** Start DATA EXCERPTS **
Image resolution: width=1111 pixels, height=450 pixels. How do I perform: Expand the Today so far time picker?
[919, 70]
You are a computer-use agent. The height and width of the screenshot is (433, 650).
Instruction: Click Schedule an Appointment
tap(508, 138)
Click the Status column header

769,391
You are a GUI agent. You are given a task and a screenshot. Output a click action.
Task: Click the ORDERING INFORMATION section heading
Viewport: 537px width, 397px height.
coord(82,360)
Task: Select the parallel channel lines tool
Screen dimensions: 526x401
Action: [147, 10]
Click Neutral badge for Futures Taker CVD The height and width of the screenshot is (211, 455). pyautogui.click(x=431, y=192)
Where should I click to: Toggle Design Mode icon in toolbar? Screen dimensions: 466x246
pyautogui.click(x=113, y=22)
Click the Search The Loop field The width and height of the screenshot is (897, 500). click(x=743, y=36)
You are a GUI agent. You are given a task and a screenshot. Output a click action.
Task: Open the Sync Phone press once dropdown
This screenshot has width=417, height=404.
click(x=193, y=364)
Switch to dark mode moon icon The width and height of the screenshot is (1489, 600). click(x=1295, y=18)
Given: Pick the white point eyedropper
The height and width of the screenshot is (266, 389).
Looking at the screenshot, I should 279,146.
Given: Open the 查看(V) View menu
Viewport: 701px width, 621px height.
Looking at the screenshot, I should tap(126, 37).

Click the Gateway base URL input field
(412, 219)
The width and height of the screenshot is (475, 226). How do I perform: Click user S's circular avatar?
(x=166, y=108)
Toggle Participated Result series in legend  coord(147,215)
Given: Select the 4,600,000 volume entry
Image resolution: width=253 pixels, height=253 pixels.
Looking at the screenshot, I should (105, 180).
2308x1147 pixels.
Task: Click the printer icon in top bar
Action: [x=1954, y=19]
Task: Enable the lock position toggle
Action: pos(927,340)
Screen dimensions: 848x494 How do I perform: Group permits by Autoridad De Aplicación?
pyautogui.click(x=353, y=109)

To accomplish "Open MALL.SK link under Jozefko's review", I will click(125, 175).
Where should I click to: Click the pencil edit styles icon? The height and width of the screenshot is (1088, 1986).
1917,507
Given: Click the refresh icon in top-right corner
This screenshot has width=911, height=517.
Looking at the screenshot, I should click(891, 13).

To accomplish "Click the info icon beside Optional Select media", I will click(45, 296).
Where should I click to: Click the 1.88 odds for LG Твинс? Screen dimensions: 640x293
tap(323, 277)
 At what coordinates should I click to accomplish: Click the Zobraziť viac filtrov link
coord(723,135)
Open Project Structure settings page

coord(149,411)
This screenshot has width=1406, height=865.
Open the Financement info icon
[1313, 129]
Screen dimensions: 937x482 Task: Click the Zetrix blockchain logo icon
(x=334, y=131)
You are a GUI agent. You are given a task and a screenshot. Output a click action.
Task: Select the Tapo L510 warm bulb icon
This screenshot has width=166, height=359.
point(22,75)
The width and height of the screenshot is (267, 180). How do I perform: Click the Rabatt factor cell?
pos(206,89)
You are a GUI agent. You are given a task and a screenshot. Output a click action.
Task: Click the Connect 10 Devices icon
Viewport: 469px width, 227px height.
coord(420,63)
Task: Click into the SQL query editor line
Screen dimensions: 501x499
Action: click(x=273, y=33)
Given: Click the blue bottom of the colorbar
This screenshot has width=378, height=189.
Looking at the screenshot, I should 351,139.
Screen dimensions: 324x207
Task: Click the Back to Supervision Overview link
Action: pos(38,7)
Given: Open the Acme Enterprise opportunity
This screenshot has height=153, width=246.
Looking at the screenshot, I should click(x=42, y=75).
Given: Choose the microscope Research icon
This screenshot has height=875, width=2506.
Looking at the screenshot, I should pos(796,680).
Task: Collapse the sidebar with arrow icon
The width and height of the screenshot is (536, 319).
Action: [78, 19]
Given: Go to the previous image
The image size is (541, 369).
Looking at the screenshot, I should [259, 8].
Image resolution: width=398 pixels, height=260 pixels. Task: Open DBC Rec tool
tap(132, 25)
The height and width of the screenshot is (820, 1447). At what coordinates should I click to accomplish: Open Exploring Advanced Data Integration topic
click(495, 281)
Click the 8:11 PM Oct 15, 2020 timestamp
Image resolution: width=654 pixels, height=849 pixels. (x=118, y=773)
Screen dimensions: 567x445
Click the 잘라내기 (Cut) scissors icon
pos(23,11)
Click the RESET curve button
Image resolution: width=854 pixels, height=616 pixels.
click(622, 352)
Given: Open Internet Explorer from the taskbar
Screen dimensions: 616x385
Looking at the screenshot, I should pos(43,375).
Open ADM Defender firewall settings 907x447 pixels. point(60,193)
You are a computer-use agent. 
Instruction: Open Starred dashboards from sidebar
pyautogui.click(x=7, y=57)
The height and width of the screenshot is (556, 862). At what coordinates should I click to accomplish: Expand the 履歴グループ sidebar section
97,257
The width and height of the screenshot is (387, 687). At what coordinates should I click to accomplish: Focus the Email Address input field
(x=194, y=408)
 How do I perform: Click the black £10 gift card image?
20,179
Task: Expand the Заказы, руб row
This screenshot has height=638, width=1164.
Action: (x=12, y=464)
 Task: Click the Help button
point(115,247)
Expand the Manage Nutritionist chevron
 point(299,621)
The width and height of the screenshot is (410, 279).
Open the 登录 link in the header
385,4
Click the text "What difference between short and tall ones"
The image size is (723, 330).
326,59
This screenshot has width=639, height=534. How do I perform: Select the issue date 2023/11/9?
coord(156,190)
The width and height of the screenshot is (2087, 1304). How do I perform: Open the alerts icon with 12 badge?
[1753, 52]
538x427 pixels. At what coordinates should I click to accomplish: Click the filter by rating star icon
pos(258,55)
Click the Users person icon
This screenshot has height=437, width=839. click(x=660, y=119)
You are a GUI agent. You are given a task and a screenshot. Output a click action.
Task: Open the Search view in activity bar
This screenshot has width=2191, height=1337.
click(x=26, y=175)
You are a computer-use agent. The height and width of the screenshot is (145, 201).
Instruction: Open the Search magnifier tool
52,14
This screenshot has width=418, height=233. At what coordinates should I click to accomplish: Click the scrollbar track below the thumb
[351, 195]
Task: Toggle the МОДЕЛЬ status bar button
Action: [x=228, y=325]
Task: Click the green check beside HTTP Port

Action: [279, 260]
** End DATA EXCERPTS **
TASK OBJECTIVE >> Express the rows from the line with "Click the RESET curve button" up to and including the line with "pyautogui.click(x=7, y=57)" as a two-column CSV with the headers "prompt" and "response". Each row goes on its own line, with its text and its answer each in a single quoted field and any line breaks turned into spaces.

TASK ANSWER >>
prompt,response
"Click the RESET curve button Image resolution: width=854 pixels, height=616 pixels.","click(622, 352)"
"Given: Open Internet Explorer from the taskbar Screen dimensions: 616x385","Looking at the screenshot, I should pos(43,375)."
"Open ADM Defender firewall settings 907x447 pixels.","point(60,193)"
"You are a computer-use agent. Instruction: Open Starred dashboards from sidebar","pyautogui.click(x=7, y=57)"